Today, Top Manta is a workers’ co-op with a screen-printing and sewing workshop, an online shop and a store in central Barcelona, focused on “social and solidarity” fashion that gets colleagues off the street and into stable jobs. The cooperative offers contracts that count toward residency permits, plus language classes and legal support, and has backed more than 200 people so far, according to a recent Reuters feature.

From trainers to “residency machine”

In 2021, The Guardian reported on Top Manta’s first line of trainers, pitched as an ethical alternative to global sportswear giants and a way for vendors to “become legal and work for a decent wage.” Delegates from the global street-vendors federation StreetNet later highlighted the co-op as a model after visiting its Barcelona workshop, noting that it sells hoodies, sneakers and tote bags as “legal clothes, illegal people” while organising against police harassment.

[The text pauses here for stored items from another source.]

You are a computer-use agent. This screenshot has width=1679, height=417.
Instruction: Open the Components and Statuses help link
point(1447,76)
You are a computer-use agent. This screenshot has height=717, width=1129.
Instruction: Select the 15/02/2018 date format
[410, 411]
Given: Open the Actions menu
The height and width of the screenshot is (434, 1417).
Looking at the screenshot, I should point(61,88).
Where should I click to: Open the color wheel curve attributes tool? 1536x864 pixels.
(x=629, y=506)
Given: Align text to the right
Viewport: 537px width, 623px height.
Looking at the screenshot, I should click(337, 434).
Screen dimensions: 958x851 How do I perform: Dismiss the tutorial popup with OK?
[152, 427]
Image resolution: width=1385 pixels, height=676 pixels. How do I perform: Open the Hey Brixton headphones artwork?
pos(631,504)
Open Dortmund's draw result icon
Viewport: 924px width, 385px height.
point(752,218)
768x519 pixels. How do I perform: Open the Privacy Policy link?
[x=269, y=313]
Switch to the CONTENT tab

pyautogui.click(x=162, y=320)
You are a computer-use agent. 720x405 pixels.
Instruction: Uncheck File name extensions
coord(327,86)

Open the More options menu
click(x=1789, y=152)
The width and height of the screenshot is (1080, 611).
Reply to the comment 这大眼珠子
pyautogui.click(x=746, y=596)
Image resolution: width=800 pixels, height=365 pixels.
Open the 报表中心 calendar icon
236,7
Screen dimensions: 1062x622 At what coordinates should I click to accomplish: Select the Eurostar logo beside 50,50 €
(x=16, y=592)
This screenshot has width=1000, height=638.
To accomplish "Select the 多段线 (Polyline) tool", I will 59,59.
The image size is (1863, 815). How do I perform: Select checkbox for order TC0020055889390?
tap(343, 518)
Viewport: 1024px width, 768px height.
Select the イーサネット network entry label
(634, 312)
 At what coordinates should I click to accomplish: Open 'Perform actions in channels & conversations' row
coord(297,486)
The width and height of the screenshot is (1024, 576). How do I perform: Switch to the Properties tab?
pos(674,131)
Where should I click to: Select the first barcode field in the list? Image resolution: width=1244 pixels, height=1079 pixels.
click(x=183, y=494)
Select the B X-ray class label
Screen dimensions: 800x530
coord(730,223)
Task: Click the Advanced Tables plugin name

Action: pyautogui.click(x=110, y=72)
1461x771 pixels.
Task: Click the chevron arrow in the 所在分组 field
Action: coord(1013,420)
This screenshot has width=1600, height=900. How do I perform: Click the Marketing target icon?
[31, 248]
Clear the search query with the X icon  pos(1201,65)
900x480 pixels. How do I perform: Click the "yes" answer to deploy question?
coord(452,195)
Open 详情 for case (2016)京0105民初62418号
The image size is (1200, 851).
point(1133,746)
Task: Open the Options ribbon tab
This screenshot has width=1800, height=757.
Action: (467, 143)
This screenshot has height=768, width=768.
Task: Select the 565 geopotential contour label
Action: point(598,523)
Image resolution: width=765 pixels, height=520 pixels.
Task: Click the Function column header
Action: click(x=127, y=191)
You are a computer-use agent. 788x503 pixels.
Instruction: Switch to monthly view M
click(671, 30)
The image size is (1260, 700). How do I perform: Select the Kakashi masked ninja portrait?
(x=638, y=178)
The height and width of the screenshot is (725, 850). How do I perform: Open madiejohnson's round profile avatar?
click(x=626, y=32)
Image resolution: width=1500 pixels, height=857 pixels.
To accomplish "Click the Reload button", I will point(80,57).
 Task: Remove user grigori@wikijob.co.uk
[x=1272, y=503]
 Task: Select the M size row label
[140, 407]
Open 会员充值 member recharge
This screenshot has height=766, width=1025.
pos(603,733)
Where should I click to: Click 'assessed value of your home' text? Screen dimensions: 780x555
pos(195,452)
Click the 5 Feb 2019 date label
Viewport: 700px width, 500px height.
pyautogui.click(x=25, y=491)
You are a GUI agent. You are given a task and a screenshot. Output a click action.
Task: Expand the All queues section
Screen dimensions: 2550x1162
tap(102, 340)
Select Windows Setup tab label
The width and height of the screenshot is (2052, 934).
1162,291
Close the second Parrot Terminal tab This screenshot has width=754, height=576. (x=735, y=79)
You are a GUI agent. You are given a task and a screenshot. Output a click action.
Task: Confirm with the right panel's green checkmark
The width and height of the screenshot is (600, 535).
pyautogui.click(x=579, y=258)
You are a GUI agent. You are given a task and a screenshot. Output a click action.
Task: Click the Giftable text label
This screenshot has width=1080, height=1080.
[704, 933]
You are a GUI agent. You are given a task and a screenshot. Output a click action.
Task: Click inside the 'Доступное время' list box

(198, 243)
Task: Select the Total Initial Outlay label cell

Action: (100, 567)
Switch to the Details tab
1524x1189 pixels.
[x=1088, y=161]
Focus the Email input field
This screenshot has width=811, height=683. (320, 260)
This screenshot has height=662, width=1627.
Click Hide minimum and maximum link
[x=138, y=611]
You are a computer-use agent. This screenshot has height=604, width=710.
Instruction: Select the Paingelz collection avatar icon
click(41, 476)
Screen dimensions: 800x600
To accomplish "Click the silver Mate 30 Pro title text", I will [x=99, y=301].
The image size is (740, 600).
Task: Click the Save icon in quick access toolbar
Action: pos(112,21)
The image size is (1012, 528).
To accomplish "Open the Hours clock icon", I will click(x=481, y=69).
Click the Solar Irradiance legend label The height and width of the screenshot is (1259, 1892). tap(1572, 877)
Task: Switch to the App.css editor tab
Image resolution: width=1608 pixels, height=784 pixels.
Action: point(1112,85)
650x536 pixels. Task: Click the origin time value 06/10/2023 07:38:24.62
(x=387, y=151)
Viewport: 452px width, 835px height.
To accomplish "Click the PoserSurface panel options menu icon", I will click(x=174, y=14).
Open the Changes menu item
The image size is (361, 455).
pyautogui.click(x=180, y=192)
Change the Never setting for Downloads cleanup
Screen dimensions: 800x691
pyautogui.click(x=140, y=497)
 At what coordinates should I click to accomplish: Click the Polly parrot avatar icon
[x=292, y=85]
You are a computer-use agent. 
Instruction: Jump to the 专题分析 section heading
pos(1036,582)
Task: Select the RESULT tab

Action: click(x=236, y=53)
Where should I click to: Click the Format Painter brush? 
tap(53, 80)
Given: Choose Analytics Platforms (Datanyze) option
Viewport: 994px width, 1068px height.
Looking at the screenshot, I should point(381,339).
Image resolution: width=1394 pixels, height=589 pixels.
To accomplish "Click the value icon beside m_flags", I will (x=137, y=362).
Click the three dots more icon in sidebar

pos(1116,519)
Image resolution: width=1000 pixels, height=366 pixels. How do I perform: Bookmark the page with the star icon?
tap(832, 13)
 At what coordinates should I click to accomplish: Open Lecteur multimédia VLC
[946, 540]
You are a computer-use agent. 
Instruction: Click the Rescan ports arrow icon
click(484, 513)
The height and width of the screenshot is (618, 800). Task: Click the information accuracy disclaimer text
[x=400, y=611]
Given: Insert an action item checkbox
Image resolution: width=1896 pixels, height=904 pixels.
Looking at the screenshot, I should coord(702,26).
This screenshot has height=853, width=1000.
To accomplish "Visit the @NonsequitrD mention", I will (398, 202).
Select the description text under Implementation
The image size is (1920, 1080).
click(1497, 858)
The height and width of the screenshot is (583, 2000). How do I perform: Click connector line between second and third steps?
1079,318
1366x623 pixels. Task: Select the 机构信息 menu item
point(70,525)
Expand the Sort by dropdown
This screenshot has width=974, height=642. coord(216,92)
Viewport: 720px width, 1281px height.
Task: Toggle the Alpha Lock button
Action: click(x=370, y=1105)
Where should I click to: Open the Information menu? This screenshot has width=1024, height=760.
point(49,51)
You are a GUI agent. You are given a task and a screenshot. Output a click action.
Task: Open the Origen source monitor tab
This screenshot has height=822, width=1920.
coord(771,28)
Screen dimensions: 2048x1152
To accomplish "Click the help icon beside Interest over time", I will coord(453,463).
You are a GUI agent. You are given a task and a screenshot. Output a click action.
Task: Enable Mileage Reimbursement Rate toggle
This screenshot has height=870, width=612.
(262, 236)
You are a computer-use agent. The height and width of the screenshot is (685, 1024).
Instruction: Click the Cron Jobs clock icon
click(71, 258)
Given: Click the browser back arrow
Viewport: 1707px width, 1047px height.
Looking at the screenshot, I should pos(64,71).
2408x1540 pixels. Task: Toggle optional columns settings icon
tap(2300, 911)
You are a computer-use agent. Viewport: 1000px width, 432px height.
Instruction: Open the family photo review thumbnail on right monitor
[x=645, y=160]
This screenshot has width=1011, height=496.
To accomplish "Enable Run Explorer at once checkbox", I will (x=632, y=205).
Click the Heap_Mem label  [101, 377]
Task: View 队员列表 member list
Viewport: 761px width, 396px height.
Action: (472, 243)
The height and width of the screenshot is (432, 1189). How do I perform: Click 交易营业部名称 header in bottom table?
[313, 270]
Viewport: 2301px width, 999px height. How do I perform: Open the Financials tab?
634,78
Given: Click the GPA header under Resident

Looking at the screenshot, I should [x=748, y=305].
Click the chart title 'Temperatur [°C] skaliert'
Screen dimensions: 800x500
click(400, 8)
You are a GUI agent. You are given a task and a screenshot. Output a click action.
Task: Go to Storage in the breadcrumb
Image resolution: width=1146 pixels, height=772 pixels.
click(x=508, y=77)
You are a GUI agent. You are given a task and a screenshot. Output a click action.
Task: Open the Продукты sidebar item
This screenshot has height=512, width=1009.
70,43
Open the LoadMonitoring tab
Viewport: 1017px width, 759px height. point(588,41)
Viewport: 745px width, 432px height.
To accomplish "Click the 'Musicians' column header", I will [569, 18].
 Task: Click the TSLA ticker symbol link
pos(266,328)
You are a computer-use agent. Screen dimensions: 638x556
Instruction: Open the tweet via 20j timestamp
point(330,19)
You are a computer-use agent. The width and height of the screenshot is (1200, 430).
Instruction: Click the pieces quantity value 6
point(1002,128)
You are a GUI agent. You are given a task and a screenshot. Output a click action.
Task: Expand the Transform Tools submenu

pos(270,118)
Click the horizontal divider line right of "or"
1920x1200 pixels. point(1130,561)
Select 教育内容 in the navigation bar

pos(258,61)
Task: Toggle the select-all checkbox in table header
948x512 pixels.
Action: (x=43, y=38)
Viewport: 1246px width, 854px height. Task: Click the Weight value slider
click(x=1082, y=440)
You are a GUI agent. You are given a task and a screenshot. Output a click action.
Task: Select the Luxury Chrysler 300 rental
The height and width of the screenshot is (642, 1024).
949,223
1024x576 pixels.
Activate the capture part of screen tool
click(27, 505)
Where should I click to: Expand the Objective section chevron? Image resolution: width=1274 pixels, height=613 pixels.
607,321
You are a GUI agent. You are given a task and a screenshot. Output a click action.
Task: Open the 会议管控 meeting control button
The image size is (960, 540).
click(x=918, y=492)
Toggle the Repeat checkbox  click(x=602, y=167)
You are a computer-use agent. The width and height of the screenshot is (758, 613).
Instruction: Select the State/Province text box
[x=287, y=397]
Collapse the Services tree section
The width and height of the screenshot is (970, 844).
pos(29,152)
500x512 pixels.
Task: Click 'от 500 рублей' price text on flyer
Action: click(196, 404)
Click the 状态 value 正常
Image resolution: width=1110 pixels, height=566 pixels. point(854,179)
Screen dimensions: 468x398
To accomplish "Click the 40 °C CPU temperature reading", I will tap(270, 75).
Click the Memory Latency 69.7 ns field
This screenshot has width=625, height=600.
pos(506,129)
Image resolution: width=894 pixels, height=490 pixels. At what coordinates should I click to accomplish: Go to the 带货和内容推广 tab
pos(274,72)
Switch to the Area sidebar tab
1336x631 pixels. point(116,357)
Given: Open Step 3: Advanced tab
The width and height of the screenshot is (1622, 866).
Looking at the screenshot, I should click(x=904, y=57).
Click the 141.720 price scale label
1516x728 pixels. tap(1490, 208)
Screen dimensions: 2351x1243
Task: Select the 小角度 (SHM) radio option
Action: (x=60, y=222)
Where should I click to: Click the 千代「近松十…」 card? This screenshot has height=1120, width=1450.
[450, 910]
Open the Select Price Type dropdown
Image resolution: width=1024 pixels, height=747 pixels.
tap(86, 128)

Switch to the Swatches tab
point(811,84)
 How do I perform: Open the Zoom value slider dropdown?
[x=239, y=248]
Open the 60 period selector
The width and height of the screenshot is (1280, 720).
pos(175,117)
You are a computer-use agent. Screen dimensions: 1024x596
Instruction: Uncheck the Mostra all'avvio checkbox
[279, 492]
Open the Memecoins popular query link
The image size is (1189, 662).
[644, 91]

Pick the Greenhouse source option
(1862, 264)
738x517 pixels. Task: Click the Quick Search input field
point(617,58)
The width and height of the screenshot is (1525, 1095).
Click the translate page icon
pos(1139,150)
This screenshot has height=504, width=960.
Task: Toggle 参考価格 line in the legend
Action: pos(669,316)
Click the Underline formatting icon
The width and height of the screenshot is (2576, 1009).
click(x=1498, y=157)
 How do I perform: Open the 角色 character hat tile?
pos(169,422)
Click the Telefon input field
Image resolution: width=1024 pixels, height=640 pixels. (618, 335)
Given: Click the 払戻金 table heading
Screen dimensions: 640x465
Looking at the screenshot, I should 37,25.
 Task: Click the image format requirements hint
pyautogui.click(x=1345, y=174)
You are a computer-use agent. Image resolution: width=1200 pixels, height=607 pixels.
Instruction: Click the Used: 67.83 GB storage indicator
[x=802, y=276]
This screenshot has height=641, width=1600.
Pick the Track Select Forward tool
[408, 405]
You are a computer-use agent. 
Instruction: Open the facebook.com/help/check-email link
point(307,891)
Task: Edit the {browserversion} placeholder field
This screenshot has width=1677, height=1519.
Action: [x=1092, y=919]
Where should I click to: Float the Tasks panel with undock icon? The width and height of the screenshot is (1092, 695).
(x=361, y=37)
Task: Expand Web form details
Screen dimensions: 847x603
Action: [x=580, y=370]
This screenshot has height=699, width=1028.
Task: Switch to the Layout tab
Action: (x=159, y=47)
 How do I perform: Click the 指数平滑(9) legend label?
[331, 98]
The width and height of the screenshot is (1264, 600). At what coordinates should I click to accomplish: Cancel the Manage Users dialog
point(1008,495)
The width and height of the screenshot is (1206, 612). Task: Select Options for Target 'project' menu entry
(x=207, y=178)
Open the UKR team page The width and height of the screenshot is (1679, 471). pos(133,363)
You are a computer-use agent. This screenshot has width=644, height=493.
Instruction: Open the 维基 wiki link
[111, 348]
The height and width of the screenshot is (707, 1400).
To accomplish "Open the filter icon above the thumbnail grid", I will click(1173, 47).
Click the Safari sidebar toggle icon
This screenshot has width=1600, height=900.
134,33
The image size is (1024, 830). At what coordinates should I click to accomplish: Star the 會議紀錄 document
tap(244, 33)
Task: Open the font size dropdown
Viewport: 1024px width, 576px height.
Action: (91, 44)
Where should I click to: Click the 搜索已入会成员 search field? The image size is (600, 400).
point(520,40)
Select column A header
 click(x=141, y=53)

Against that backdrop, Top Manta’s promise of a legal foothold is stark. Spain is estimated to have about 700,000 people living in immigration limbo, shut out of formal jobs yet still heavily policed, a gap the cooperative tries to bridge by hiring manteros into its own workshop and shop-floor roles. Each contract counts toward the years of registered employment migrants need to regularise their status, turning the brand into what members call a “residency machine” as much as a fashion label.

Fashion as safer work

Inside the studio, tailors rework donated garments and dead-stock fabrics into short runs of jackets, trousers and sneakers, while designers collaborate on limited collections that can be sold online and in pop-ups without fear of seizure. Wages are modest but predictable, and members say the cooperative – which reinvests profits into community projects and emergency funds – feels safer than hustling on the promenade only to run at the first shout of “agua,” the manteros’ code word for approaching police. That experience feeds directly into Top Manta’s visual language, from Atlantic pirogues and summer “nawetaan” football tournaments in Senegal to slogans from anti-racist marches, with statements such as “Migration is not a crime” and “We are not mafias, we are workers” turning customers into unwitting ambassadors on the metro and at school gates.

Small label, bigger precedent

Co-operative media such as GEO note that Top Manta remains tiny in fashion-industry terms but argue that its model – a street-vendors’ union turning itself into a worker-owned brand – could be replicated in other cities where crackdowns on informal sellers coexist with stagnant labour markets. As Barcelona and other coastal towns again debate tough operations against the “top manta” trade this year, the label born from the blanket is quietly showing how the same migrants, given contracts instead of fines, can stitch their own place into the city’s legal economy – “the social and solidarity brand of the Barcelona street vendors’ collective,” as its own about page puts it.